::: Фрагмент текста :::

Подобно Рюле, многие также начали сомневаться в пригодности партийной формы для коммунистической политики, отстаивая точку зрения о том что революционные группы должны заниматься исключительно воспитанием инициативы и самостоятельности у рабочего класса. Спонтанные же действия восставших масс создадут свои собственные организации, и эти организации, вырастающие из самой общественной жизни, будут способны самостоятельно положить конец нынешнему порядку.
На протяжении 30-х гг. несколько небольших но активных изданий были местом дебатов и дискуссий «коммунистов рабочих советов», как эти левые коммунисты начали себя называть. Возможно самым известным из них были «Интернациональные известия советов» Пауля Маттика (позднее «Живой марксизм») с которыми сотрудничали Рюле, Паннекук и Карл Корш. В то время как основная деятельность этих изданий — теоретическая работа и политический анализ имели высокую ценность, изолированность коммунистов рабочих советов продолжилась и в следующем десятилетии. Понятно,что атмосфера холодной войны была еще более отвратительна для тех кто видел в соперничающих блоках лишь разные формы буржуазного империализма.

:::

Задание: Продолжите текст о коммунистах рабочих советов, начав сразу после его последнего предложения. Записи, приведённые далее, представляют собой отдельный материал, не связанный с текстом.

::: Исходные записи :::

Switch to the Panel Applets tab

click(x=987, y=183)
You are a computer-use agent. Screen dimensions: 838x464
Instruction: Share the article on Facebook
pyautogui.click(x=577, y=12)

:::

Поле ответа:
Подобно другим течениям старого коммунистического движения, коммунизм рабочих советов был «переоткрыт» радикалами 60-ых и 70-ых гг. Не привлекая внимание ленинистских групп, это течение всё же значительным образом повлияло на взгляды либертарных левых после 1968-го. Но даже здесь распространение его происходило посредством других групп и мыслителей — ситуационистов, группой «Социализм или варварство», тенденцией Джонсона-Форест, всеми теми кто ранее порвал с ленинизмом и вступил в контакт с оставшимися коммунистами советов в 50-ые. В некоторых случаях родственные связи играли свою роль: Ноама Чомски, к примеру, познакомил с радикальной политикой дядя из Нью-Йорка — коммунист рабочих советов.
Во многих случаях, подобная либертарная интерпретация принимала форму «консилизма» («советизма»), т.е. идеологии прославлявшей прямую демократию советов, в тоже самое время сводя борьбу за бесклассовое общество к проекту рабочего самоуправления на производстве (можно вспомнить, к примеру, многочисленные дебаты в британском журнале Солидарность в 70-ых). В ответ на это, новое поколение ультралевых мыслителей возражало что «Социализм-это не способ управления капиталом, каким бы «демократичным» оно ни было, но полное его уничтожение».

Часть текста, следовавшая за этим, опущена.